Finitely many elliptic curves isogenous to a given one (over number fields) Let $K$ be a number field and $E/K$ be an elliptic curve (or an abelian variety).
Is there an "easy" proof that there are only finitely many isomorphism classes of elliptic curves $E' / K$ that are isogenous to $E$ over $K$? At least when $K = \Bbb Q$, it follows from works of Mazur and Kenku, but there is probably easier arguments (available over number fields).
It should essentially amount to showing that $E(\overline K)$ has only finitely many Galois-invariant finite subgroups (e.g. finite subgroups of $E(K)$ are in finite number since $E(K)$ is finitely generated).
 A: Let $E$ be a non-CM elliptic curve over a number field $K$. We know (by Serre) that the Galois action on the full Tate module is surjective up to finite index. Now, assume that $E$ has a cyclic $N$-isogeny defined over $K$: then it means that the image of the Galois action is (up to conjugation) contained in a subgroup of the form $\Gamma_0(N)=\{M \in GL_2(\hat{\mathbb{Z}}),\, N|[M]_{2,1}\}$. But $[GL_2(\hat{\mathbb{Z}}):\Gamma_0(N)] \rightarrow \infty$ as $N$ goes to infinity, so that $N$ is bounded.
But for every fixed degree, it’s obvious that there only are a finite number of isogenies starting from $E$ at this degree.

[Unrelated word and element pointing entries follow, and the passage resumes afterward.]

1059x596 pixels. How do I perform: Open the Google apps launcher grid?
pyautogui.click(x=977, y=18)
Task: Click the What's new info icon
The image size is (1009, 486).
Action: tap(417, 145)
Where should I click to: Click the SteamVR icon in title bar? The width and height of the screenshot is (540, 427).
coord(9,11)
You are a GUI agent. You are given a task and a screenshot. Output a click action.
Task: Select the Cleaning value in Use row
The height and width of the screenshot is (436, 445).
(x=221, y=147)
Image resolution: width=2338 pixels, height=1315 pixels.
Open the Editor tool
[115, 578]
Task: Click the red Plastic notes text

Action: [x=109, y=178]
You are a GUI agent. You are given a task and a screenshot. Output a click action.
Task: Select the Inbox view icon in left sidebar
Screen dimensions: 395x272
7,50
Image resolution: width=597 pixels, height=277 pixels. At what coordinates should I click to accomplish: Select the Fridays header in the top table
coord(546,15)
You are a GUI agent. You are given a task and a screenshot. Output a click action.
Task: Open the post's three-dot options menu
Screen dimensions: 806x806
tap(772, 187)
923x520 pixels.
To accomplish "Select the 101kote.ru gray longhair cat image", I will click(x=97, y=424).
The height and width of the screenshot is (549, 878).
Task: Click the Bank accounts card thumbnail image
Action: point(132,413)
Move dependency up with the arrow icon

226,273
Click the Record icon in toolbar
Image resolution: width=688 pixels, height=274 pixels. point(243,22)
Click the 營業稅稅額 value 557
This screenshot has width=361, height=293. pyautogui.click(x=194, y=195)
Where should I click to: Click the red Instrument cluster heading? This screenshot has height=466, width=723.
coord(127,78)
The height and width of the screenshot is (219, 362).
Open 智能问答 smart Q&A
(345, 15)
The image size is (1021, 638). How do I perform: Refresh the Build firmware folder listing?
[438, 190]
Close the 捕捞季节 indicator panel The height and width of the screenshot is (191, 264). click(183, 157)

A: Regarding Mindlack's answer, I'll point out that Serre's proof (if I remember correctly) uses the fact that there are only finitely many $K$-isomorphism classes of elliptic curves with good reduction outside of a given finite set of primes $S$, i.e., Shafarevich's theorem for elliptic curves, which was extended to abelian varieties by Faltings. And the fact about isogenies is also an immediate consequence of this fact, since $K$-isogenous curves have the same set of primes of bad reduction. The most direct way to prove the fact about primes of good reduction outside $S$ is to first expand $S$ so that the ring of $S$-integers is a PID and so that $S$ includes all primes over 2 and 3. Then every curve $E/K$ with good reduction outside $S$ has a model $y^2=x^3+Ax+B$ with $A,B\in R_S$ and with $4A^3+27B^2\in R_S^*$. Now using the fact that $R_S^*/{R_S^*}^6$ is finite, we end up needing to show that for a given $c\in R_S^*$, the equation $u^3+v^2=c$ has only finitely many solutions $u,v\in R_S$.  So now we're reduced to the fact that an elliptic curve has only finitely many $R_S$-integral points. This is the generalized version of Siegel's theorem due (I think) to Mahler. It's proof depends on something like the Thue-Siegel-Roth theorem on diophantine approximation, although one doesn't need the full strength of Roth's result. However, one does need a result that I would classify as a deep theorem.